Appellant's first point on appeal is a challenge to the sufficiency of the indictment. It is his position that the indictment fails to state an offense because each of the three counts lacks an allegation that he acted with criminal intent. We disagree. "An indictment is not fatally defective, though it fails to alleged felonious intent, if its wording parallels the statute." United States v. Love, 815 F.2d 53, 55 (8th Cir.1987), cert. denied, 484 U.S. 861, 108 S.Ct. 177, 98 L.Ed.2d 130 (1987). Each Count of this indictment parallels the wording of the underlying statute. For this reason, the indictment is not defective.


Appellant's second point challenges the adequacy of the instructions. He maintains that the instructions given by the district court were improper because they did not define "knowingly" and "willfully." However, he has raised this point for the first time on appeal, and "[n]o party may assign as error any portion of the charge ... unless that party objects thereto before the jury retires to consider its verdict, stating distinctly the matter to which that party objects and the grounds of the objection," Fed.R.Crim.P. 30. When no objection is lodged at the district court, we will reverse for plain error only. See United States v. Gantos, 817 F.2d 41, 43 (8th Cir.1987), cert. denied, 484 U.S. 860, 108 S.Ct. 175, 98 L.Ed.2d 128 (1987) [citing United States v. McKnight, 799 F.2d 443, 447 (8th Cir.1986) ]. "Plain error results when the omitted instructions affect [appellant's] substantial rights resulting in a miscarriage of justice." Id.

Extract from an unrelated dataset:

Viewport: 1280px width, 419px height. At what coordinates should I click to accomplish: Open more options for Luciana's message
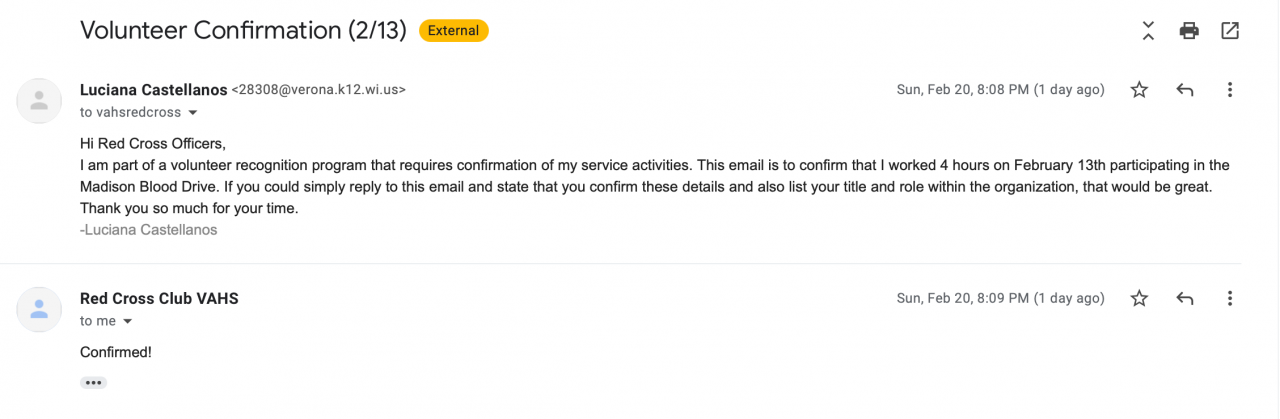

While "knowingly" is included in 18 U.S.C. 924(a)(2), dealing with the penalty for one type of violation of 18 U.S.C. 922(g), appellant was tried and sentenced under 18 U.S.C. 924(e)(1). This section applies to a person with three violent felony convictions. It does not contain the term "knowingly." Neither does 18 U.S.C. 922(g) which defines the substantive offense. At any rate, the court in instruction number 14 dealing with 18 U.S.C. 922(g) and 18 U.S.C. 924(e)(1) required as its first element "that defendant knowingly possessed a firearm." (Add. A8). Whether appellant was entitled to the inclusion of this phrase in the instruction is questionable. But it is clear that in this circuit appellant was not entitled to a definition of "knowingly." See United States v. Smith, 635 F.2d 716, 719-20 (8th Cir.1980), holding that the word "knowledge" did not need to be defined. In the Manual of Model Criminal Instructions for the District Courts of the Eighth Circuit (1989 Revised Edition) section 7.03, p. 292, it is stated that "the Committee believes that in most cases the word 'knowingly' does not need to be defined." Clearly, it was not plain error to omit such a definition.


The Committee Comments to Instruction 7.02 recommend that an instruction on "willfully" not be used when it does not appear in the statute. "Willfully" is not an element of any of the charged offenses. Given the Committee Comments, an instruction on "willfully" was therefore not required. When the district court failed to give such an instruction, he did not commit plain error.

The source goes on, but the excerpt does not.